I work out the problem completely and it does not equal out. Having problems with two variable induction proofs (n and k) in this problem. Below is as far as I got, jpeg below

Homework Equations

The Attempt at a Solution

 

[pizzasky]

Our inductive hypothesis is $\prod\limits_{n=1}^{k}n(2k+2-2n)=2^k(k!)^2$, for some $k\in\{1,2,...\}$.
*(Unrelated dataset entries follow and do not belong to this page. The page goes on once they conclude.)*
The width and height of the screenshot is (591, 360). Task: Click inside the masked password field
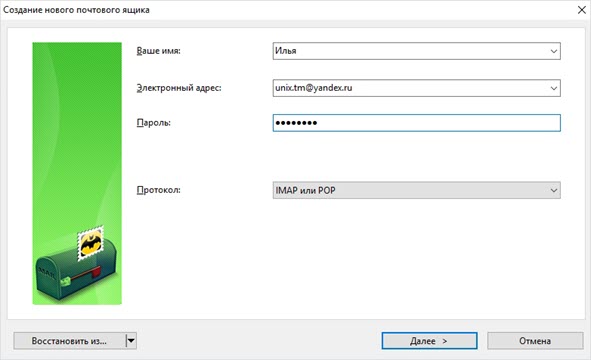[x=416, y=123]
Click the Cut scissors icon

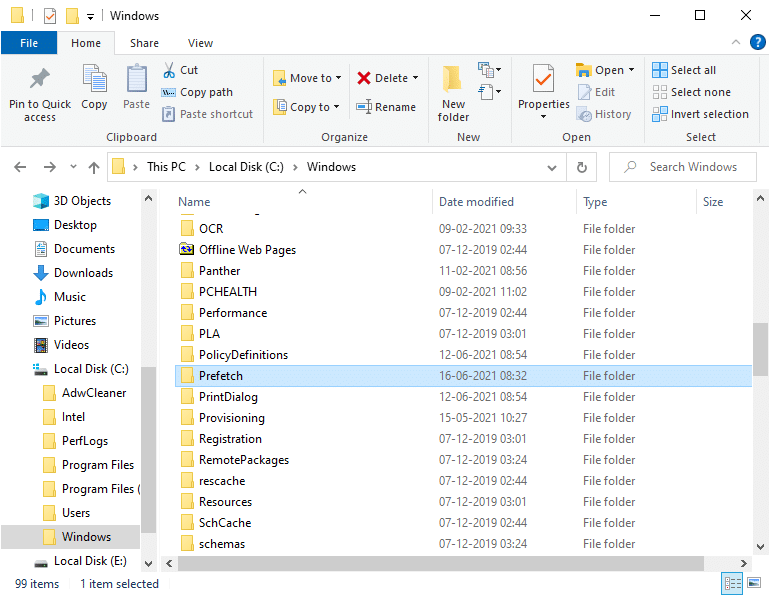point(169,70)
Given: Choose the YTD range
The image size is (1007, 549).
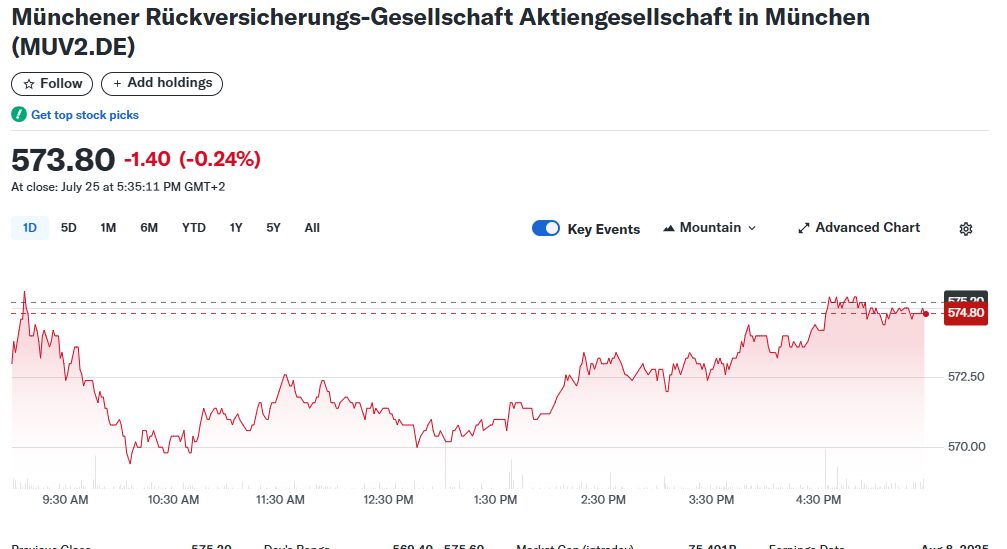Looking at the screenshot, I should click(x=193, y=228).
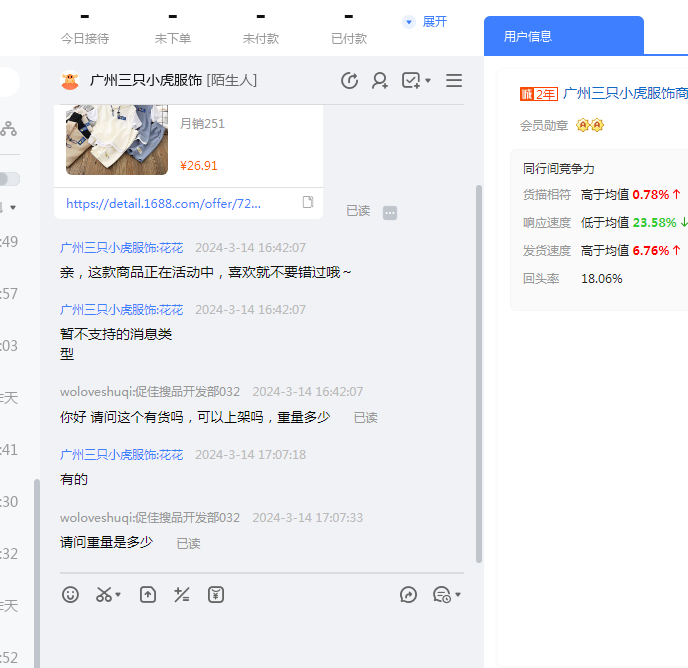Open the quick phrases icon in toolbar
This screenshot has width=688, height=668.
point(181,594)
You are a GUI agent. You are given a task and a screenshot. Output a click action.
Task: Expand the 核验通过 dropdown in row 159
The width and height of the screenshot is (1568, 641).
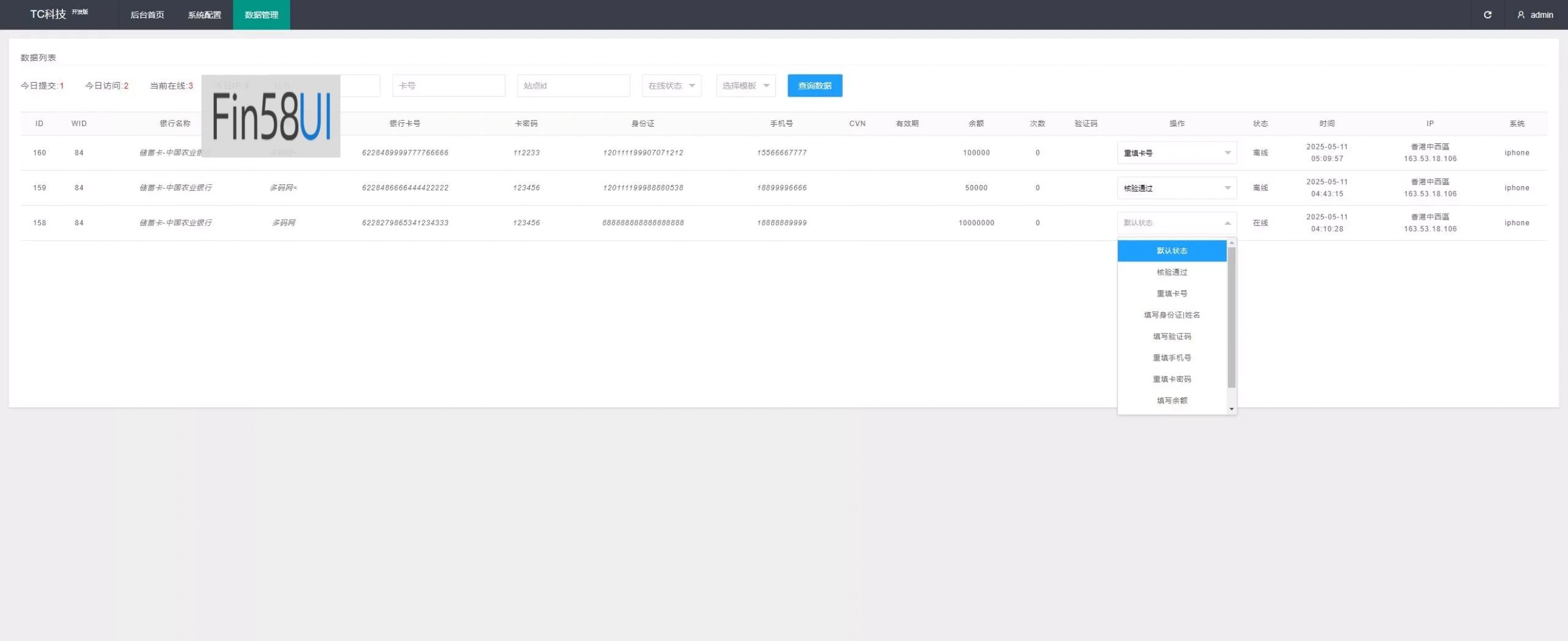click(x=1176, y=188)
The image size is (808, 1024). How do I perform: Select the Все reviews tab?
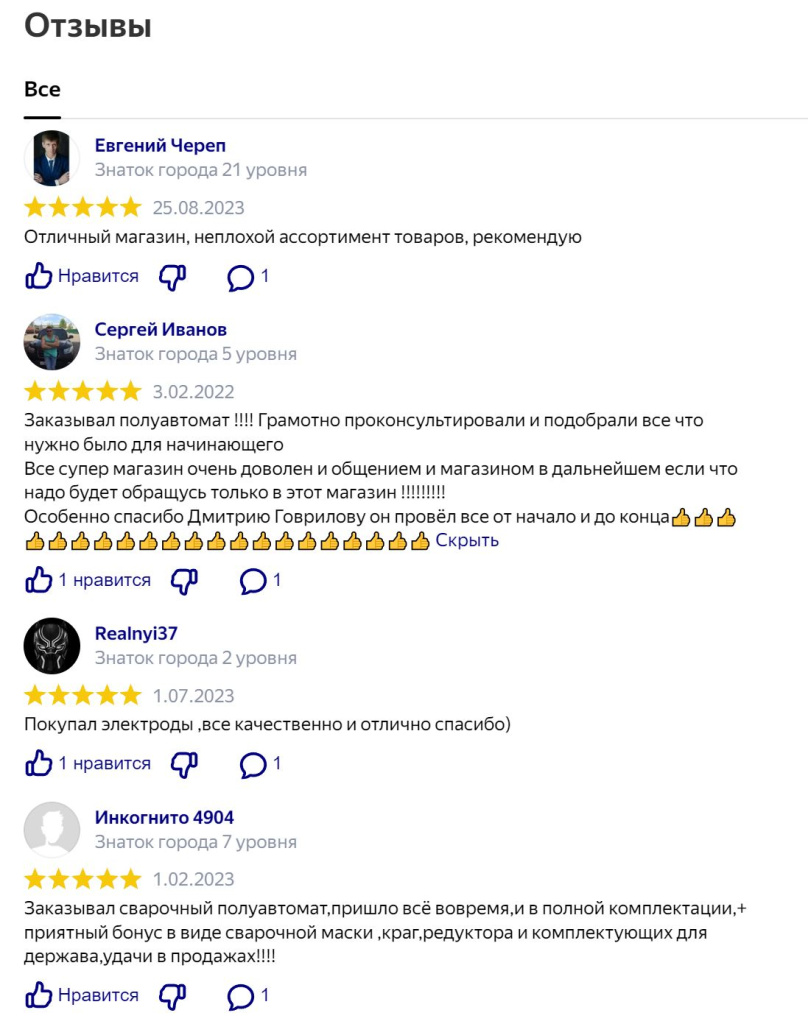pos(42,89)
We want to show that $\prod\limits_{n=1}^{k+1}n(2(k+1)+2-2n)=2^{k+1}((k+1)!)^2$.

 

[SammyS]

Homework Statement

I work out the problem completely and it does not equal out. Having problems with two variable induction proofs (n and k) in this problem. Below is as far as I got, jpeg below

Homework Equations

The Attempt at a Solution

That's what you're to prove.

I think it's clearer if you do the induction step as follows.

Assume that $\displaystyle \ \prod_{n=1}^{k}n(2k+2-2n)=2^k(k!)^2 \$ is true for $\ k=m\$ for some $m>0$. Then show that it's true for $k = m+1$. You must replace every $k$ with $m$ or $m+1$ as appropriate.

Note: In the jpeg image that you showed, you needed to have extra parentheses in a number of places.

 

[Ray Vickson]

Homework Statement

I work out the problem completely and it does not equal out. Having problems with two variable induction proofs (n and k) in this problem. Below is as far as I got, jpeg below

Homework Equations

The Attempt at a Solution

Are you absolutely required to use induction? If not, just writing out the product directly and simplifying is by far the easiest way to do the problem.